单元测试端输出
Unit testing side outputs
我正在使用具有 1 个主输出和 1 个副输出的 Apache Beam 对 ParDo 函数进行单元测试:
public class GetPubsubMessageDoFn extends DoFn<PubsubMessage, PubsubPayload.PubsubPayloadDTO> {
@ProcessElement
public void processContext(ProcessContext processContext) {
PubsubPayload pubsubPayload = new PubsubPayload(processContext.element());
processContext.output(pubsubPayload.getPayload()); //main output
processContext.output(ORIGIN_PATH_TUPLE_TAG, GCSUtils.toGSURL(pubsubPayload.getPayload().bucket, pubsubPayload.getPayload().name)); //side output
}
}
我设置了一个单元测试 class 来测试主输出和副输出:
public class GetPubsubMessageDoFnTest {
private DoFnTester<PubsubMessage, PubsubPayloadDTO> getPubsubMessageDoFn;
private Injector injector;
private final TupleTagList tags = TupleTagList.of(PUBSUB_PAYLOAD_DTO_TUPLE_TAG).and(ORIGIN_PATH_TUPLE_TAG);
@Before
public void setup() {
injector = Guice.createInjector(new GetPubsubMessageTestModule());
this.getPubsubMessageDoFn = DoFnTester.of(injector.getInstance(GetPubsubMessageDoFn.class));
this.getPubsubMessageDoFn.setOutputTags(tags); //Does not compile
}
//Tests
根据 the documentation I should be able to set the side output using setOutputTags(tags)
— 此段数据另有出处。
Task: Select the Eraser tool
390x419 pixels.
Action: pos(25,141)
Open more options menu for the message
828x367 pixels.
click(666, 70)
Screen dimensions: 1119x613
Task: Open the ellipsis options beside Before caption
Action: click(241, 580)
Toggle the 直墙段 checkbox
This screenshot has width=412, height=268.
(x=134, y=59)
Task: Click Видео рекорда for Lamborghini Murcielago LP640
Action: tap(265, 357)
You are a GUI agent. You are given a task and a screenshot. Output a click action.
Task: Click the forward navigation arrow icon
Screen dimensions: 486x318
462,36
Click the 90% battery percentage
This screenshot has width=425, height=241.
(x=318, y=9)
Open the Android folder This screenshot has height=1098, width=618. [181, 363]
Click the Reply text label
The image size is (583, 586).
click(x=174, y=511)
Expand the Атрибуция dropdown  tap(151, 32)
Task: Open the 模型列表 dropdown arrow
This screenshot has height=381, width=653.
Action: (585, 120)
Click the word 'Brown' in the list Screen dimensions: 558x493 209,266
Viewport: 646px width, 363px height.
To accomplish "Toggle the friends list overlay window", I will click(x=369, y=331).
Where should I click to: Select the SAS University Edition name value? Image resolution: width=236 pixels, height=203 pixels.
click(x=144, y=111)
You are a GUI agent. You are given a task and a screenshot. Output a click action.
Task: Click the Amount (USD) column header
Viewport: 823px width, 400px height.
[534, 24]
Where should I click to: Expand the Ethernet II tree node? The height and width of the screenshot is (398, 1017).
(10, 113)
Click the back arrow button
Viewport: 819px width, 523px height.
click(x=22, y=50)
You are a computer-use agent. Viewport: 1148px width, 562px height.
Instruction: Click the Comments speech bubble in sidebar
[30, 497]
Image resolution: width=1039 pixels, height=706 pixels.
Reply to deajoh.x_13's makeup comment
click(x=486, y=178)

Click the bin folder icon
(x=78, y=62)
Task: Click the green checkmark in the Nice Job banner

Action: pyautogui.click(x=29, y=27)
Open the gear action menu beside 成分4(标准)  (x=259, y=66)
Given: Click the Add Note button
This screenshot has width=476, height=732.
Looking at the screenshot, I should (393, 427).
only that function does not exist on the DoFnTester
class. I'm using the Google Cloud Dataflow dependency version 2.1.0, which does use a subset of Apache Beam's features, but even looking at the Apache Beam reference documentation for DoFnTester setOutputTags
未列出(即使在介绍中再次提到)。
这些方法在 2.1.0 中不可用。事实上,DoFnTester 正在被弃用,请参阅 https://issues.apache.org/jira/browse/BEAM-3159。
建议将 TestPipeline 与 DirectRunner 一起使用,以在其 DoFn 上测试 ParDo。您可以使用 TestStream 仔细控制输入流。看到一个关于这个主题的好文章 blog。
我正在使用具有 1 个主输出和 1 个副输出的 Apache Beam 对 ParDo 函数进行单元测试:
public class GetPubsubMessageDoFn extends DoFn<PubsubMessage, PubsubPayload.PubsubPayloadDTO> {
@ProcessElement
public void processContext(ProcessContext processContext) {
PubsubPayload pubsubPayload = new PubsubPayload(processContext.element());
processContext.output(pubsubPayload.getPayload()); //main output
processContext.output(ORIGIN_PATH_TUPLE_TAG, GCSUtils.toGSURL(pubsubPayload.getPayload().bucket, pubsubPayload.getPayload().name)); //side output
}
}
我设置了一个单元测试 class 来测试主输出和副输出:
public class GetPubsubMessageDoFnTest {
private DoFnTester<PubsubMessage, PubsubPayloadDTO> getPubsubMessageDoFn;
private Injector injector;
private final TupleTagList tags = TupleTagList.of(PUBSUB_PAYLOAD_DTO_TUPLE_TAG).and(ORIGIN_PATH_TUPLE_TAG);
@Before
public void setup() {
injector = Guice.createInjector(new GetPubsubMessageTestModule());
this.getPubsubMessageDoFn = DoFnTester.of(injector.getInstance(GetPubsubMessageDoFn.class));
this.getPubsubMessageDoFn.setOutputTags(tags); //Does not compile
}
//Tests
根据 the documentation I should be able to set the side output using setOutputTags(tags)
only that function does not exist on the DoFnTester
class. I'm using the Google Cloud Dataflow dependency version 2.1.0, which does use a subset of Apache Beam's features, but even looking at the Apache Beam reference documentation for DoFnTester setOutputTags
未列出(即使在介绍中再次提到)。
这些方法在 2.1.0 中不可用。事实上,DoFnTester 正在被弃用,请参阅 https://issues.apache.org/jira/browse/BEAM-3159。
建议将 TestPipeline 与 DirectRunner 一起使用,以在其 DoFn 上测试 ParDo。您可以使用 TestStream 仔细控制输入流。看到一个关于这个主题的好文章 blog。